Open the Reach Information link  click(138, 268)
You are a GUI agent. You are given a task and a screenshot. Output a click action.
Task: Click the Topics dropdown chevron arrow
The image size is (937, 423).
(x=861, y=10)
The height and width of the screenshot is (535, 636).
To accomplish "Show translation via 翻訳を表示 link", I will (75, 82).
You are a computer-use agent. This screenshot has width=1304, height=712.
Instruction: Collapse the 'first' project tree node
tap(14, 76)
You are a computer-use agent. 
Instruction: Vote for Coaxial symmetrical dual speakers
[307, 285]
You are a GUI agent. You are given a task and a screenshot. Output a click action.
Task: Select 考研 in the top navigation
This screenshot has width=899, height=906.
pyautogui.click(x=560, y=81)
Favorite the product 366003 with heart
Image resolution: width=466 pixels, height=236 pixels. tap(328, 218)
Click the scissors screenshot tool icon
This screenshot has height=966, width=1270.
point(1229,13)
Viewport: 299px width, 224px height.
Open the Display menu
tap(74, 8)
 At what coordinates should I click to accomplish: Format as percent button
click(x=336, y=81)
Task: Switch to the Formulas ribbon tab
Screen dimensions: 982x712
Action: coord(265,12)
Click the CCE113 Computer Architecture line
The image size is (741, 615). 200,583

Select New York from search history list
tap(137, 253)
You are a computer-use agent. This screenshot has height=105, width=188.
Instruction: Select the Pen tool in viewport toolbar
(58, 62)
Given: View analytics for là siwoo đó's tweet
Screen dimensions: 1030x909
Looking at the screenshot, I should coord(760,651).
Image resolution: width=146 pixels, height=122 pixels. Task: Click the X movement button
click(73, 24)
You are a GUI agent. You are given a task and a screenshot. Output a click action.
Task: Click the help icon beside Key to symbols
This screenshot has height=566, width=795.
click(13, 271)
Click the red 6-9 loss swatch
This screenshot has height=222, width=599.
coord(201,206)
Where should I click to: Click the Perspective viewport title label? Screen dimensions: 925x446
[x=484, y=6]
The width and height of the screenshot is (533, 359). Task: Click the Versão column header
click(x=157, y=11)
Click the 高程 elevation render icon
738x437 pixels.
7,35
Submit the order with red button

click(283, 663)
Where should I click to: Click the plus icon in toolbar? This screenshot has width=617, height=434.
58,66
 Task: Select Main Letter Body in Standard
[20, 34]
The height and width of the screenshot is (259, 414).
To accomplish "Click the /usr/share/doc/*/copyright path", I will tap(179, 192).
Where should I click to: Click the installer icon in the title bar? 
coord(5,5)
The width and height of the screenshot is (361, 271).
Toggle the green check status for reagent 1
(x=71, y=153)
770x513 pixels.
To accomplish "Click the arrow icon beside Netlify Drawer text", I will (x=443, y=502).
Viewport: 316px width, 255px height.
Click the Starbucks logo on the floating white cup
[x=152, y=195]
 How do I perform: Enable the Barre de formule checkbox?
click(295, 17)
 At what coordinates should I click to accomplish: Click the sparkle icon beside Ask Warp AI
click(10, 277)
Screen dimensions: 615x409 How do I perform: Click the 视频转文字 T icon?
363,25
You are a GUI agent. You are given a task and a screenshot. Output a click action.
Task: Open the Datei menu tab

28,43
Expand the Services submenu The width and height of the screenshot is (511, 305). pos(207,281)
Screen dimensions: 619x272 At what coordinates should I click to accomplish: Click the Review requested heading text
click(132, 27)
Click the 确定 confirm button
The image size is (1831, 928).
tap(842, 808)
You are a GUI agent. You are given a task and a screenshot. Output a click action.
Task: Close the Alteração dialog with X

YOUR GOAL: Among the lines above, repeat exactly those from the line with "Image resolution: width=146" to the line with "770x513 pixels.", counting both ends.

EXERCISE RESULT:
Image resolution: width=146 pixels, height=122 pixels. Task: Click the X movement button
click(73, 24)
You are a GUI agent. You are given a task and a screenshot. Output a click action.
Task: Click the help icon beside Key to symbols
This screenshot has height=566, width=795.
click(13, 271)
Click the red 6-9 loss swatch
This screenshot has height=222, width=599.
coord(201,206)
Where should I click to: Click the Perspective viewport title label? Screen dimensions: 925x446
[x=484, y=6]
The width and height of the screenshot is (533, 359). Task: Click the Versão column header
click(x=157, y=11)
Click the 高程 elevation render icon
738x437 pixels.
7,35
Submit the order with red button

click(283, 663)
Where should I click to: Click the plus icon in toolbar? This screenshot has width=617, height=434.
58,66
 Task: Select Main Letter Body in Standard
[20, 34]
The height and width of the screenshot is (259, 414).
To accomplish "Click the /usr/share/doc/*/copyright path", I will tap(179, 192).
Where should I click to: Click the installer icon in the title bar? 
coord(5,5)
The width and height of the screenshot is (361, 271).
Toggle the green check status for reagent 1
(x=71, y=153)
770x513 pixels.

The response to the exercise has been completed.